High-volume, high-pressure pumps are utilized at wellsites for a variety of pumping operations. Such operations may include drilling, cementing, acidizing, water jet cutting, hydraulic fracturing, and other wellsites operations. In some pumping operations, several pumps may be fluidly connected to a well via various fluid conduits and/or a manifold. During such operations, the fluid conduits and/or the manifold distributes low-pressure fluid from a mixer, a blender, and/or other sources among the pumps and combines pressurized fluid from the pumps for injection into the well.
Success of the pumping operations at a wellsites may be affected by marry factors, including efficiency, failure rates, and safety related to operation of the pumps. Systematic high fluid pressures, flow rates, and vibrations generated by the pumps may cause mechanical fatigue, wear, and other damage to the pumps, which may decrease pumping flow rates and efficiency.
To ensure that the pumps produce the intended flow rates or otherwise operate as intended, human operators at the wellsite may manually control or adjust operation of each pump and the associated transmission during downhole pumping operations and/or perform pressure and flow rate calibrations, diagnostics, and other tests before commencing such downhole pumping operations. To perform tests and to oversee the actual downhole pumping operations, the operators typically approach the pumps to visually inspect the fluid sensors and to manually adjust the pumps, thus exposing themselves to a potentially dangerous environment. Approaching the pumps during testing or pumping operations may be dangerous, such as because high-pressure fluid within the pumps may escape, which may lead to serious injuries. Also, performing the testing and pumping operations manually may result in inconsistent pump settings and, thus, inconsistent pump performance.
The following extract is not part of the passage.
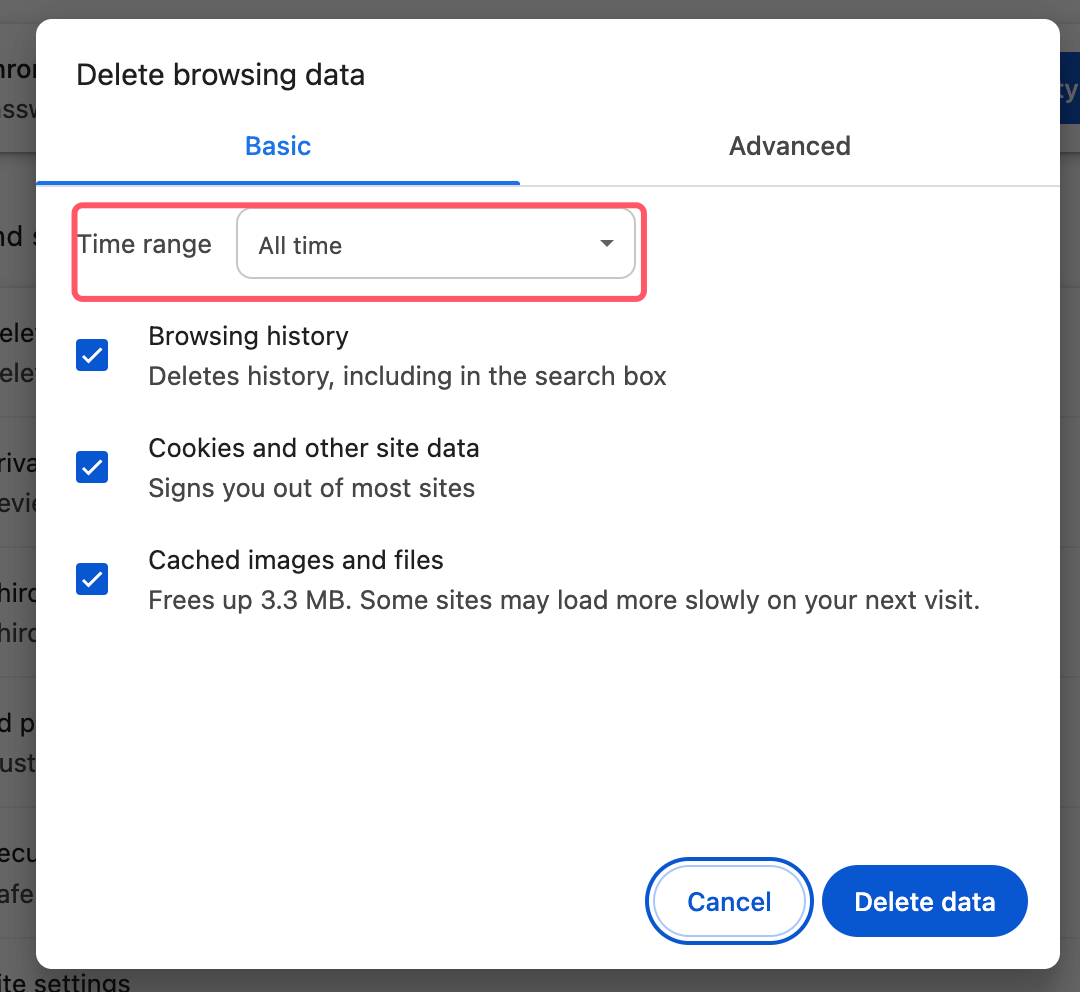This screenshot has width=1080, height=992.
Task: Disable Cookies and other site data
Action: coord(91,467)
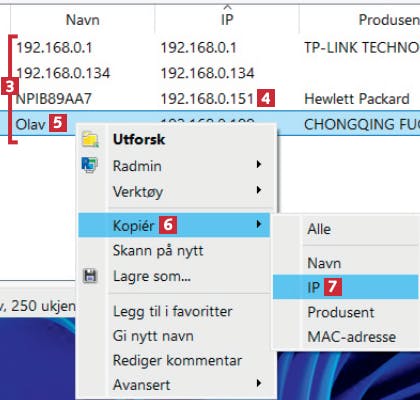
Task: Click the floppy disk icon beside Lagre som
Action: (90, 276)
Furthermore, automated control of pumps using gear and throttle control is difficult, as the pumps may be constructed using different components and may have experienced different levels of wear and tear. For example, different fracturing pump components (e.g., the engine, the transmission, the power end, the fluid end, etc.) may have different parameters and capabilities. Therefore, a same “operation set-point” (i.e., gear and throttle set-point pair) may result in a different output flow rates for different pumps in addition, different wear levels of different pump components increase the variability in operating the pumps to achieve a target flow rate.
Automated monitoring of pump parameters is another challenge associated with pump operation. External factors such as, but not limited to, pressure response from the well may invalidate previously made decisions and necessitate the operator to alter the engine speed (e.g., throttle) and transmission (i.e., gear) set-points to prevent damage to the pump unit, to achieve the intended rate in a different way, or to adjust the intended flow rate because it is no longer achievable.